In the 5v5 playoffs, the 12 teams competed in a single-elimination tournament comprising best-of-three series, split by conference, until the best-of-five NBA 2K League 5v5 Finals. In 3v3, the playoffs featured 14 teams, with the 12 NBA 2K League teams joined by two amateur teams (having qualified for the seasonal tournaments through amateur play-ins and qualifying for the 3v3 playoffs by performance in the 3v3 tournaments). The 3v3 playoffs featured a double-elimination format and best-of-five series until the best-of-seven NBA 2K League 3v3 Finals.

Since 2020, the league utilized a hybrid remote/in-person model, with teams playing some games from their home market and some games in a central location. From 2018 to 2019, the league played its games in Long Island City. In 2020, the league was fully remote due to the COVID-19 pandemic. In 2021, the league conducted play remotely until the playoffs, which took place in Dallas at the Mavs Gaming facility. In 2022, in-person games were played in Indianapolis at the Pan-Am Pavilion. In 2023 and 2024, in-person games were played at District E in Washington D.C.

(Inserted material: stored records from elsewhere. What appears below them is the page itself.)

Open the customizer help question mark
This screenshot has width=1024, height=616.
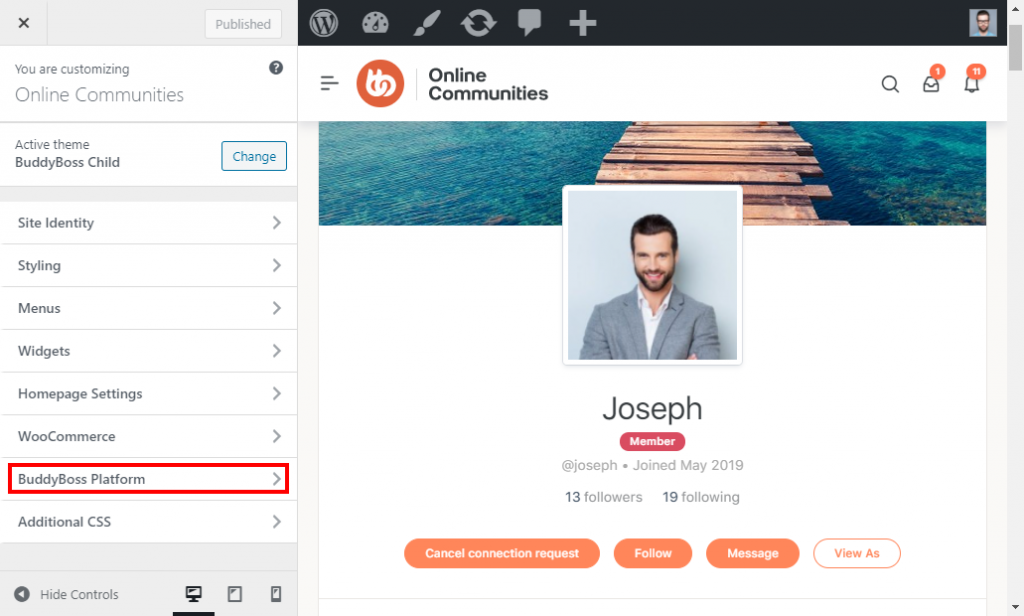(277, 68)
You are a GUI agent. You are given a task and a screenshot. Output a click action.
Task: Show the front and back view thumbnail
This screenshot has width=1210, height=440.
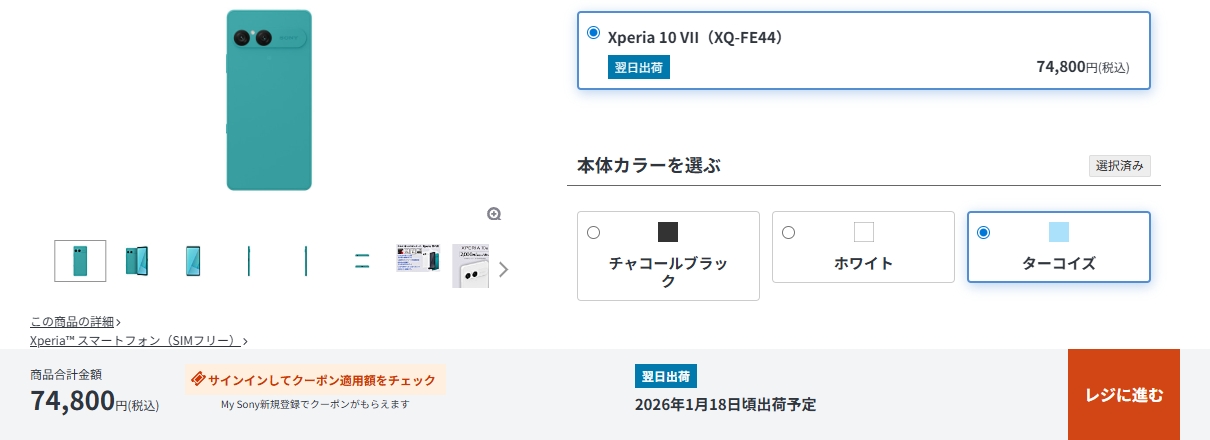[x=137, y=261]
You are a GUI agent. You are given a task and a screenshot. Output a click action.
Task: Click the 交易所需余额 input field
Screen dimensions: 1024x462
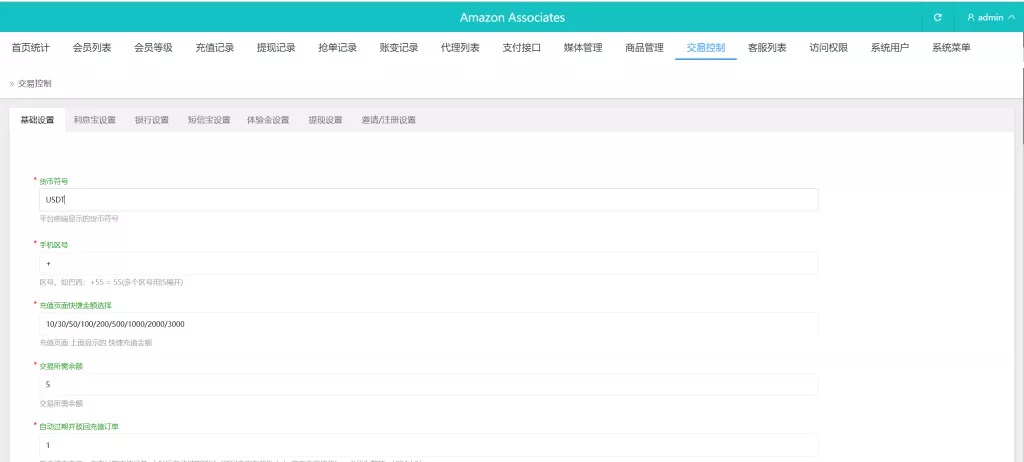[428, 385]
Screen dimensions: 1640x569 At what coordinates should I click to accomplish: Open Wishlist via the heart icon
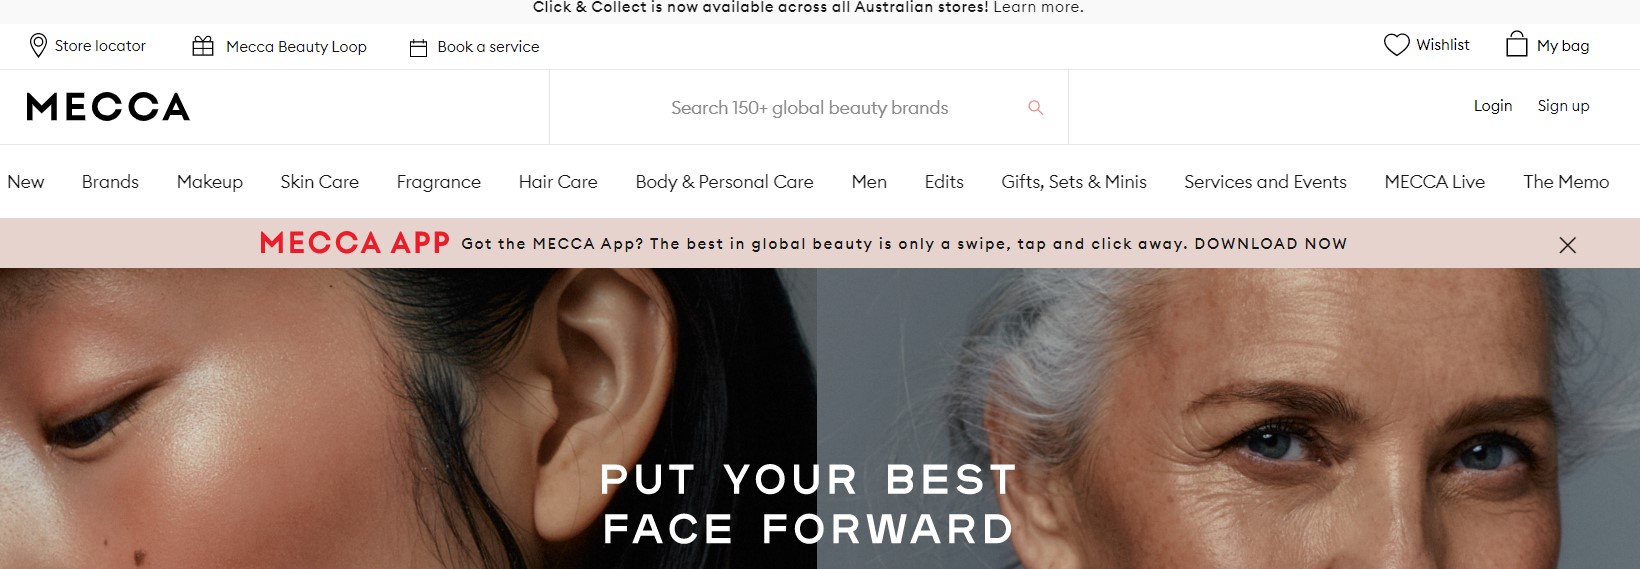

When the 2K League returned in 2025, it utilized a revamped format with 2 initial phases, MyPlayer Mayhem and Next Fan Up. MyPlayer Mayhem consisted of 6 teams, each one having their own influencer as captain, before the teams competed in two tournaments, the first being 2v2 and the second being 3v3. Next Fan Up was an open ladder tournament open to anybody who had a copy of NBA 2K26, with participants able to represent any NBA team, not just those that were in MyPlayer Mayhem, and climb the ranks, with a chance to earn both physical and digital prizes.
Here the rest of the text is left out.